____ Records for the exercise

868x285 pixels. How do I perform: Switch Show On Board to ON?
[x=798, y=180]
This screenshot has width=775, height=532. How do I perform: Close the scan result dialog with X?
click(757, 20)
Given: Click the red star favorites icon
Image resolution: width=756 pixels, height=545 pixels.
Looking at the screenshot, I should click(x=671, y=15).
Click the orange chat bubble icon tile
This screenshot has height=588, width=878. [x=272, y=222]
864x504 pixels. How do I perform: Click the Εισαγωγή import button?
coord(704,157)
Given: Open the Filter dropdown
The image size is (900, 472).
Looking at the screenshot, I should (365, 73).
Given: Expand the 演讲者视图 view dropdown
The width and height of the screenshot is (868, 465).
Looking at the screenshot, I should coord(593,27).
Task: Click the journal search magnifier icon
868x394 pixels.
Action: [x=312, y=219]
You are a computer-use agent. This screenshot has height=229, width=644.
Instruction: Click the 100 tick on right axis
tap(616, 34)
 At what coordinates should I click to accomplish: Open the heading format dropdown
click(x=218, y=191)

________
____ Records for the exercise

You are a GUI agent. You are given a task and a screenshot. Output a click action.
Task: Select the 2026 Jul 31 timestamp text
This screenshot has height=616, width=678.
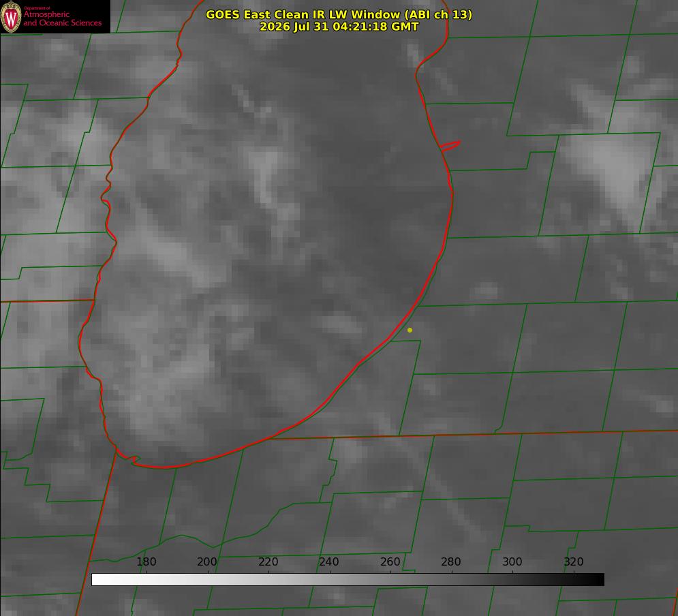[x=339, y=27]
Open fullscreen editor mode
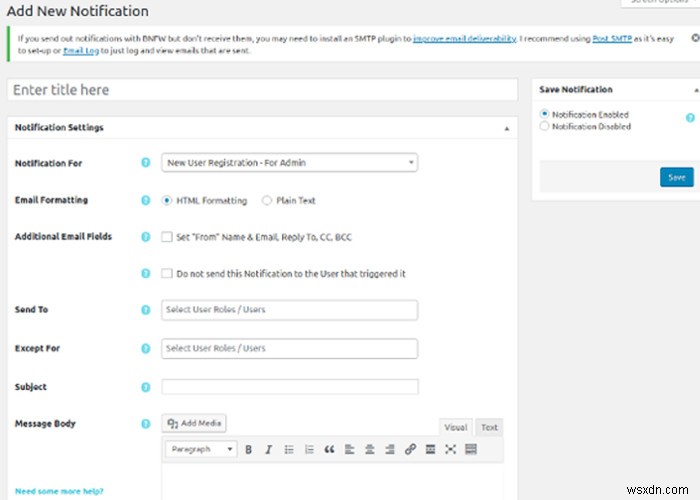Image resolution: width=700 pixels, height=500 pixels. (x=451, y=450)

________
____ Records for the exercise

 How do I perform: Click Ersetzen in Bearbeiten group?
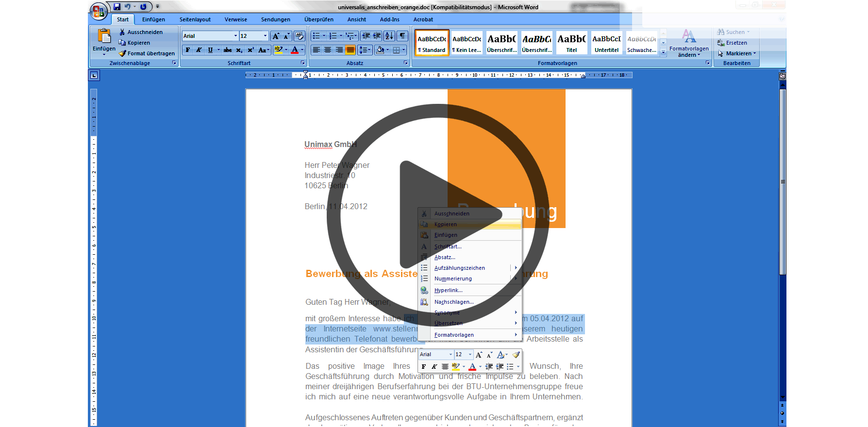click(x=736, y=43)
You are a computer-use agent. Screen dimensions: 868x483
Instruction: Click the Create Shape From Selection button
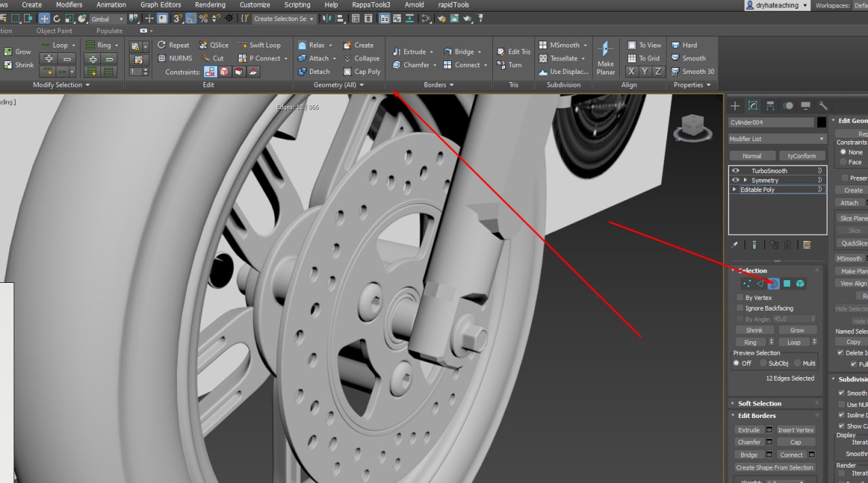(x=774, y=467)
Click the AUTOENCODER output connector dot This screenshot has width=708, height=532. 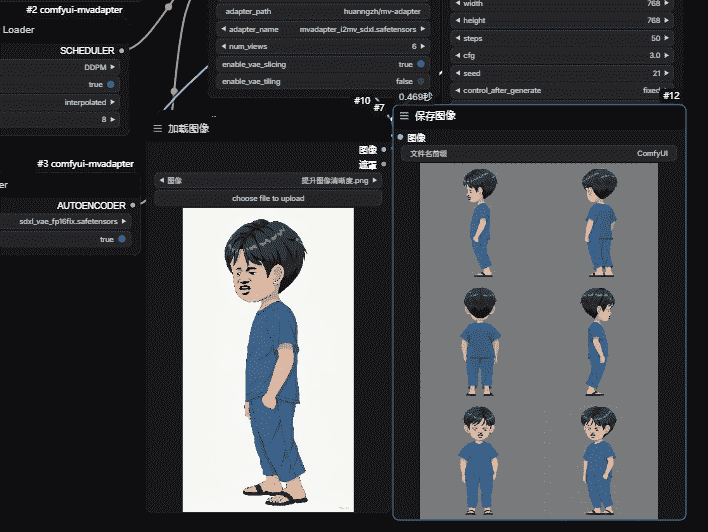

________

§ **Problem to work on**
What lines of the data include the word "computer"? Copy each of them.

§ **Your response**
You are a computer-use agent. This screenshot has height=229, width=644.
You are a computer-use agent. Screen dimensions: 868x483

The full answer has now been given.